ABOUT THIS EXERCISE ▸ Copy nothing from the entries below except the lines from the one containing "Task: Select Column 2 header in Top Scorers" through the one containing "Image resolution: width=800", and copy those exactly.

INFORMATION SUPPLIED ▸

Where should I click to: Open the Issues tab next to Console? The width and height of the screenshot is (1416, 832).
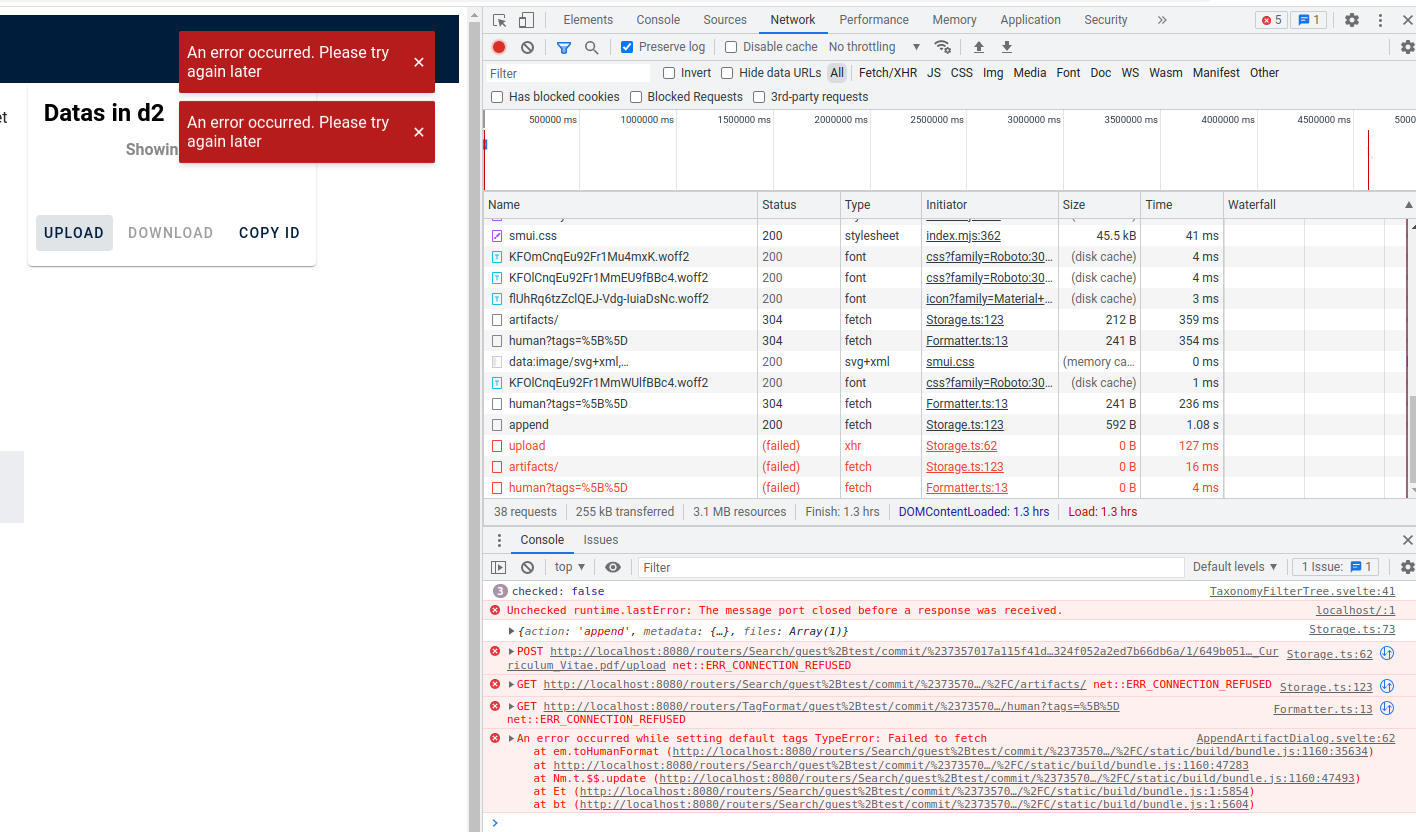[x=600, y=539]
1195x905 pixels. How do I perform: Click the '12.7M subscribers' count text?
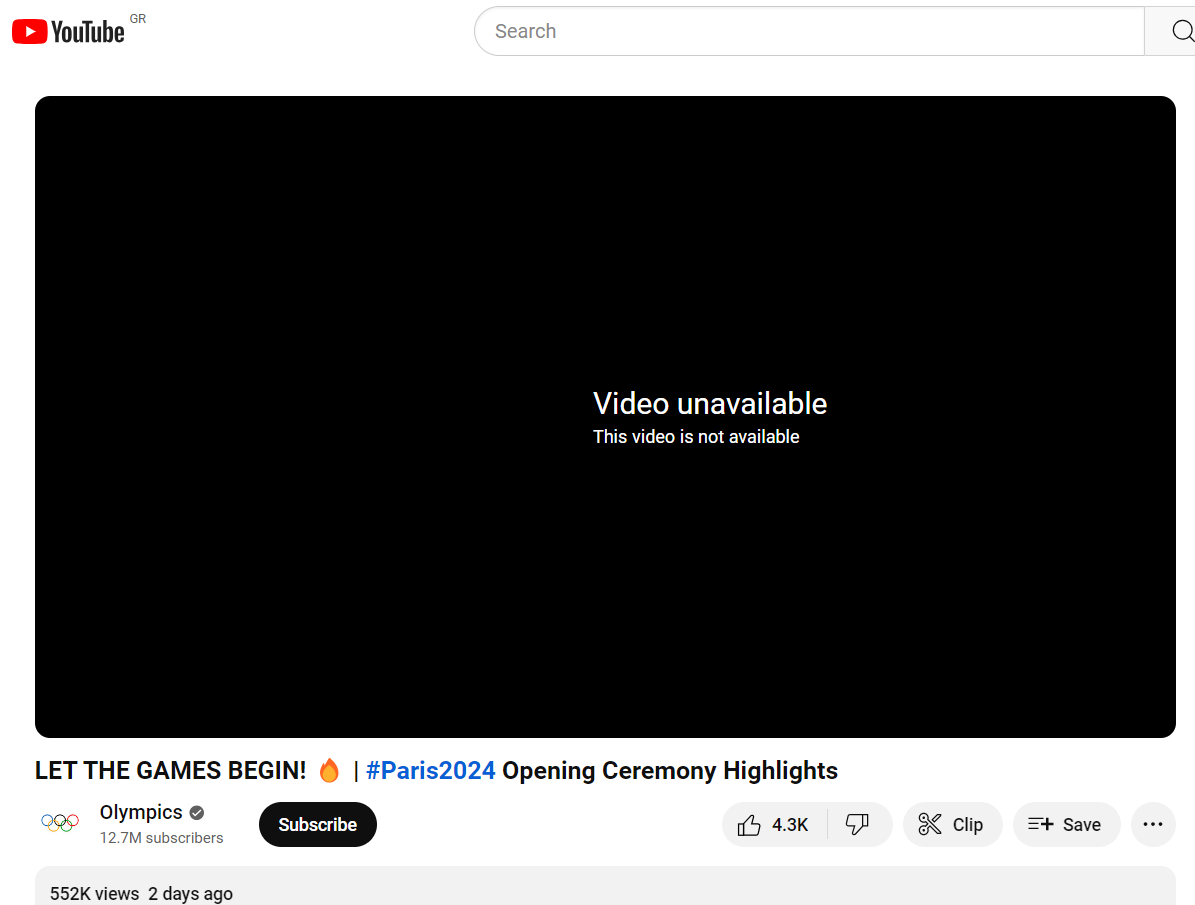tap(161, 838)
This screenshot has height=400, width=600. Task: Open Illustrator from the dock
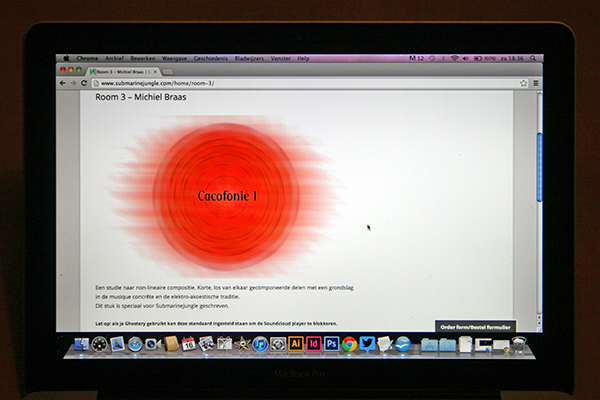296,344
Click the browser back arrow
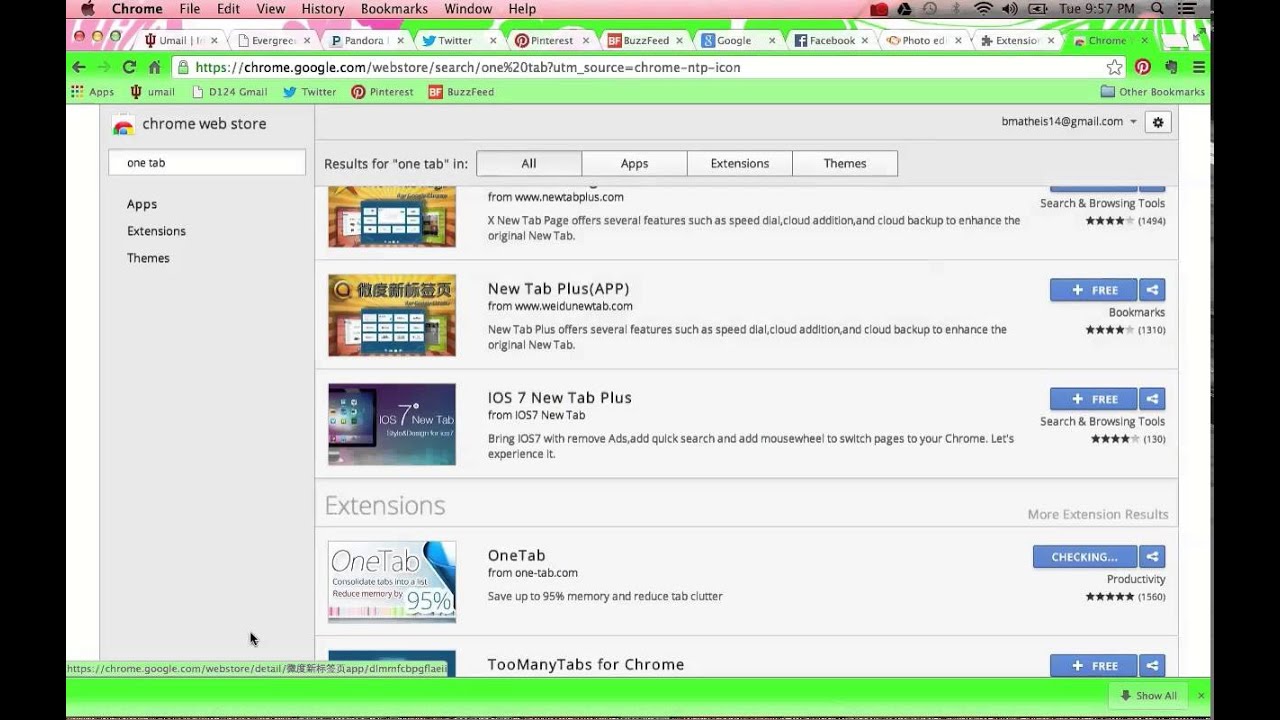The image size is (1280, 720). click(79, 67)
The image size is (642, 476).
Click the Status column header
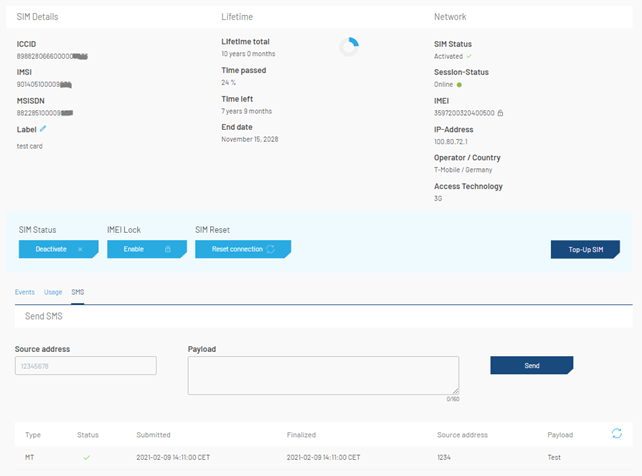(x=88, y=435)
==
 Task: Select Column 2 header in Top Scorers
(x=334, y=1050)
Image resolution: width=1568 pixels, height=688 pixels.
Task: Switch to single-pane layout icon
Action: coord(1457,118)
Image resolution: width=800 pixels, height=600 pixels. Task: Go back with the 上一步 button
* * *
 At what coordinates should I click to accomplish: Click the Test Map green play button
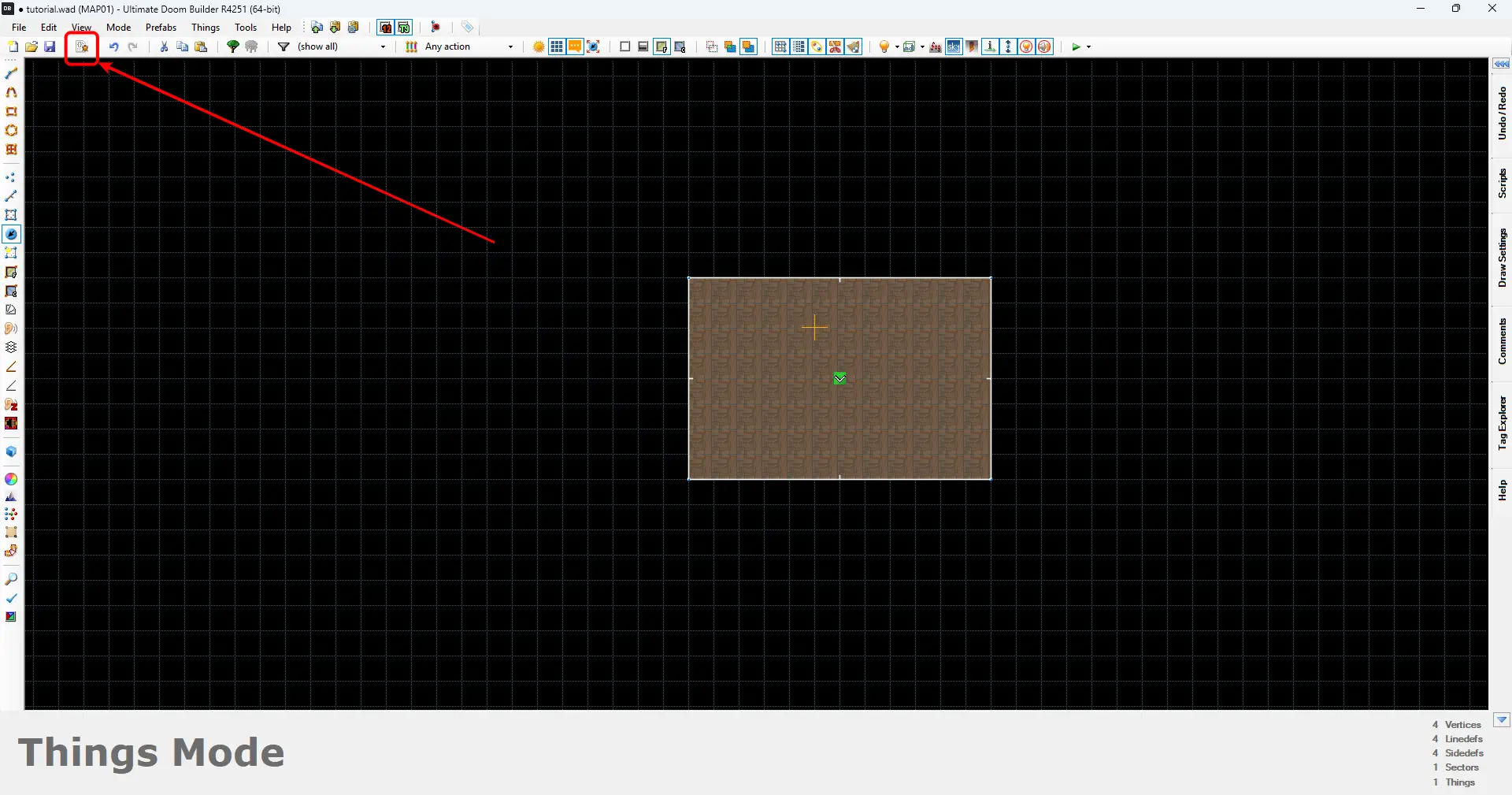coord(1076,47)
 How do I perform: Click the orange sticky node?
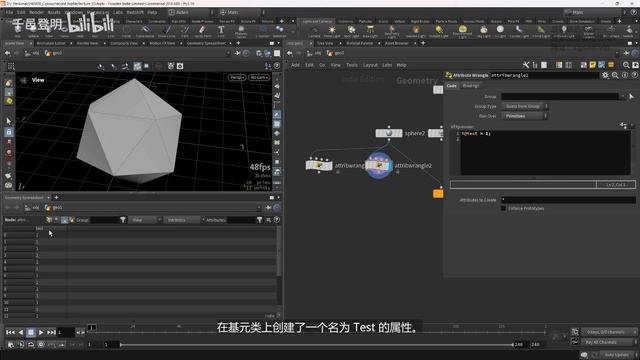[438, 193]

TASK RESPONSE ▸
 Task: Select Column 2 header in Top Scorers
(x=334, y=1050)
Image resolution: width=1568 pixels, height=688 pixels.
Task: Switch to single-pane layout icon
Action: coord(1457,118)
Image resolution: width=800 pixels, height=600 pixels. Task: Go back with the 上一步 button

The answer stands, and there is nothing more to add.